Best Buy 3Q Net Down 4.4% As Domestic Sales Fall

Dec 14, 2010

NEW YORK -(Dow Jones)- Best Buy Co. (BBY: 35.12, -6.48, -15.58%) reported disappointing fiscal third-quarter results Tuesday, saying it is losing market share and its domestic same-store sales slid on weak television and video-game sales.

The results, which included a 4.4% drop in profit, sent the retailer's shares tumbling 14.1% to $35.81 in recent trading as investors grew concerned about the company's longer-term growth prospects. Shares of regional electronics retailer Hhgregg Inc. (HGG: 22.23, -2.38, -9.67%) also took a hit, falling 9.6% to $22.27 on commentary about industry sales trends.

Best Buy, the biggest U.S. consumer-electronics retailer by sales, had been reporting strengthening results of late. The most recent figures, however, reveal the fragility of that improvement, given continued high unemployment and consumer concerns about spending. Domestic same-store sales fell 5% in the fiscal third quarter, as the company saw sharp declines in sales of televisions, video game software and mobile computing products.

While sales of items such as DVDs and CDs are down broadly and 3D and internet-connected televisions haven't caught on as anticipated, Best Buy also is struggling in categories that are otherwise popular. The company surrendered 110 basis points of market share in the most recent quarter as Wal-Mart Stores Inc. (WMT: 54.43, +0.24, +0.44%), Target Corp. (TGT: 59.24, +0.44, +0.75%) and Inc. (AMZN: 174.55, +0.31, +0.18%) grew more aggressive on pricing and GameStop Corp. (GME: 21.65, -0.28, -1.28%) promoted its loyalty program.

"I don't know how Best Buy ever gets out of this," Wedbush Securities analyst Michael Pachter said. Best Buy now expects domestic market share to decline for the full fiscal year compared with the prior year.

A number of analysts question how Best Buy can bounce back. Any short-term gains from the demise of competitor Circuit City Stores Inc. have since passed, and consumers aren't jumping for new technology offerings in televisions the way they were when flat-screen devices first came to market.

"Best Buy is left in a difficult position near term," Jefferies analysts wrote in a client note Tuesday, saying shares likely will settle in the mid-$30s.

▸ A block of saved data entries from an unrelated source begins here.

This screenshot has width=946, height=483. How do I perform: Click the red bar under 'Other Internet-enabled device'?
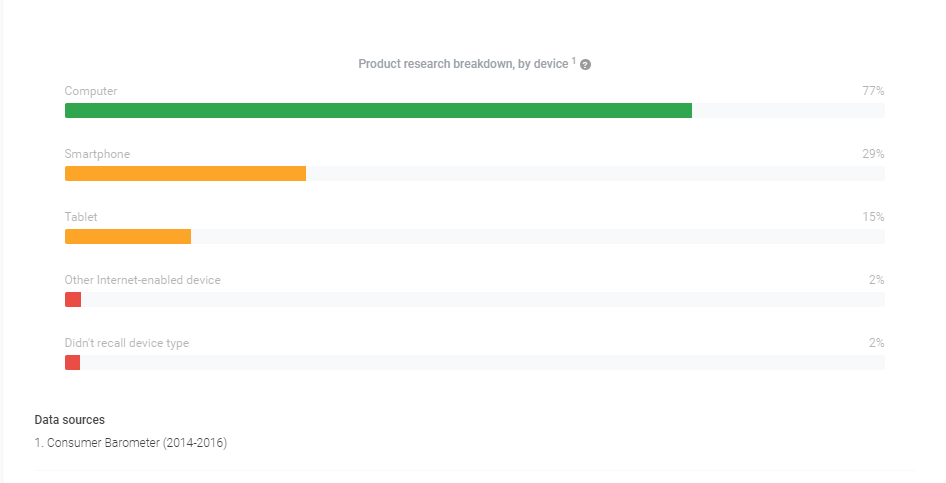pyautogui.click(x=73, y=299)
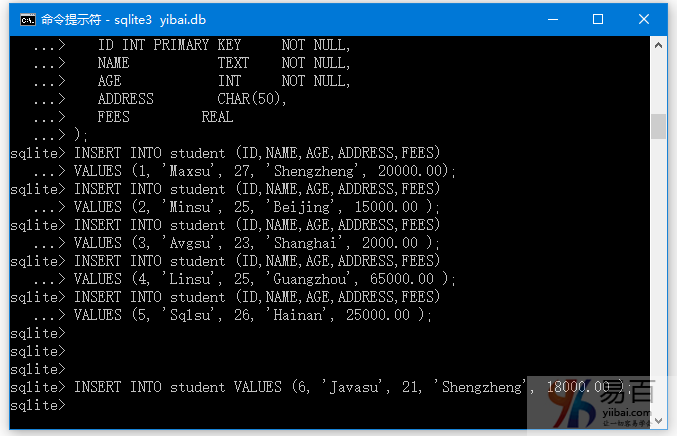Click the scrollbar down arrow

658,419
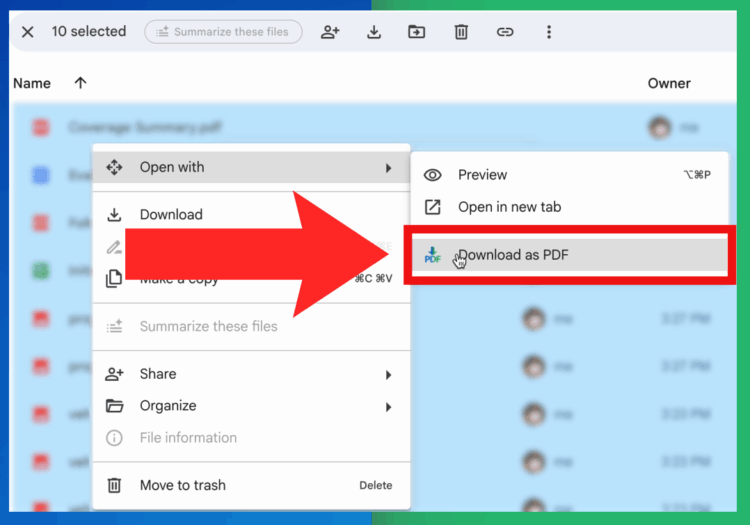
Task: Open the three-dot more actions menu
Action: (x=549, y=32)
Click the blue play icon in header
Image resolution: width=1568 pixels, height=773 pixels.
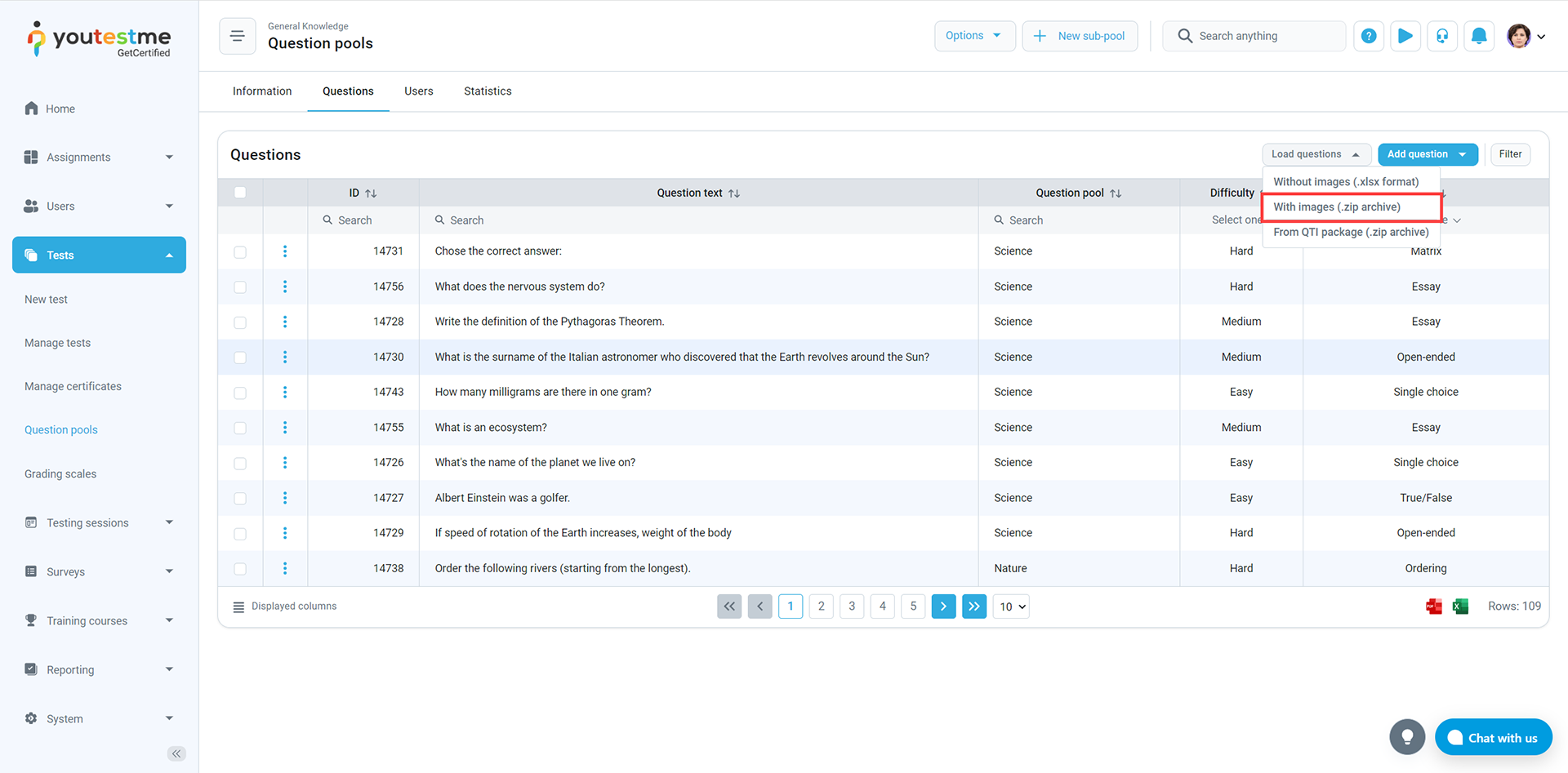[1405, 36]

Best Buy Chief Executive Brian Dunn said on a conference call with analysts Tuesday that there was a "significant increase in channels of distribution" from which customers buy televisions, and a number of sellers in those channels were more aggressive on opening price points for low-end products.

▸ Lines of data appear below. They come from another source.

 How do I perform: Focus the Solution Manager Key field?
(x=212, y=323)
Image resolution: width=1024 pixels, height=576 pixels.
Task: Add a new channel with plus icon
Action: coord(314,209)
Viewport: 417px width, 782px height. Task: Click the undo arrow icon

Best Buy reduced its per-share profit forecast for the year to a range of $3.20 to $3.40, below analysts' expectations. The new forecast is below the estimate the company gave earlier this year, before raising the view to $3.55 to $3.70 a share in September.

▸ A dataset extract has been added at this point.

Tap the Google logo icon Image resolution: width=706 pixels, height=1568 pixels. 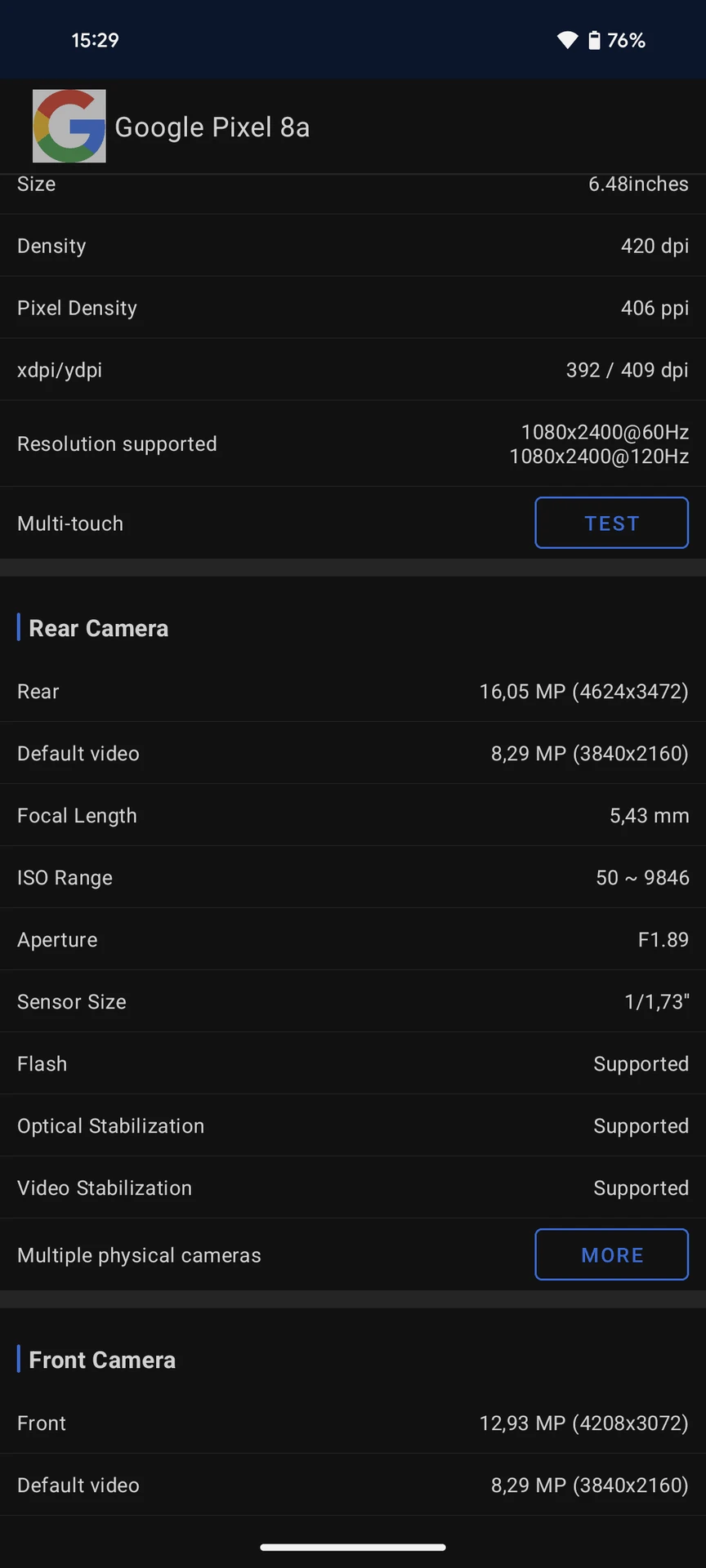69,126
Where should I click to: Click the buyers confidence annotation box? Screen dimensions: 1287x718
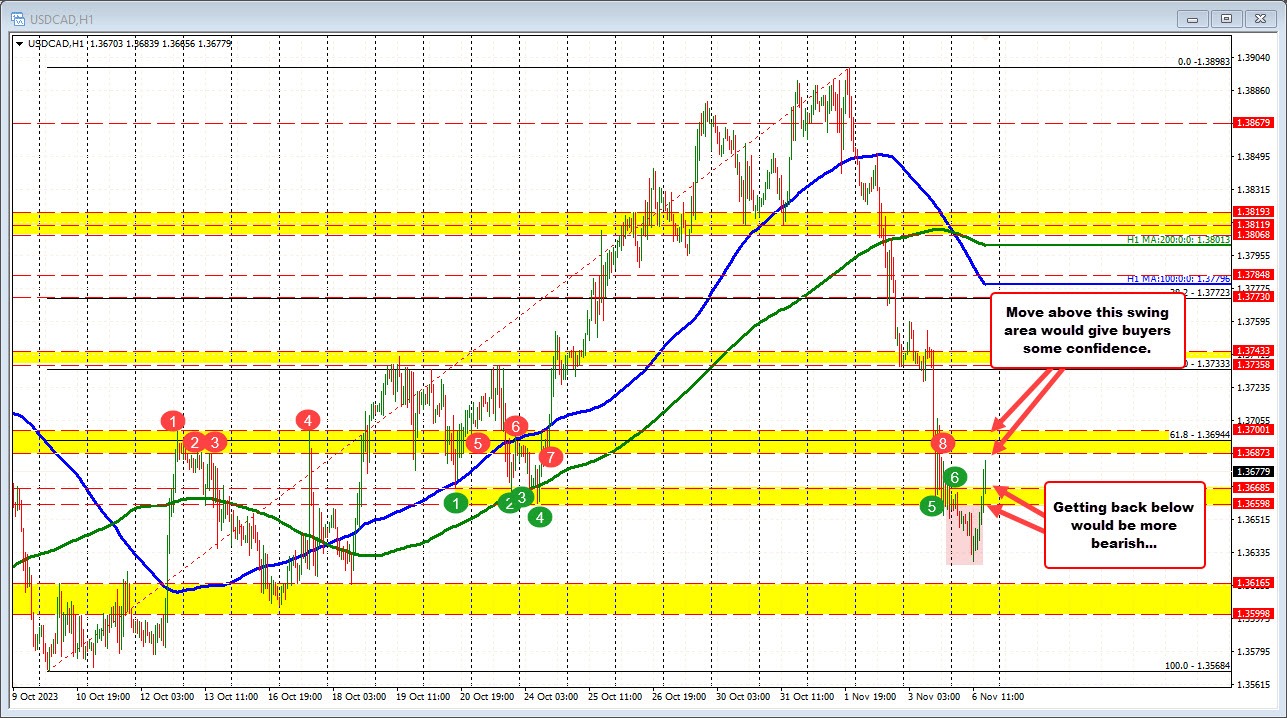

For the quarter ended Nov. 27, Best Buy's profit fell to $217 million from $227 million a year earlier but was up a penny at 54 cents on a per-share basis as the number of shares outstanding dropped 4.9%.

Revenue fell to $11.89 billion from $12.02 billion, with about three-quarters coming from domestic operations. Same-store sales, which include revenue at stores, call centers and websites operating for at least 14 months, declined 3.3%, compared with a 1.7% increase a year earlier.

Analysts polled by Thomson Reuters forecast a profit of 61 cents a share on $12.45 billion in revenue.

Gross margin widened to 25.1% from 24.5% on growth in the mobile business and cost controls. The company forecast continued increases in gross margin rates for fiscal 2011, somewhat offsetting the weak domestic sales.

Analysts at Janney said in a client note that Best Buy's focus on protecting its margin may have hurt the retail over the Black Friday shopping weekend, with fewer discounts resulting in fewer customers. Dunn said on the conference call that stores posted higher average tickets on Black Friday.

Best Buy repurchased $420 million in shares in its fiscal third quarter, bringing the year-to-date total to about $1.1 billion. The company estimated that repurchase activity added about 3 cents to per-share earnings in the quarter.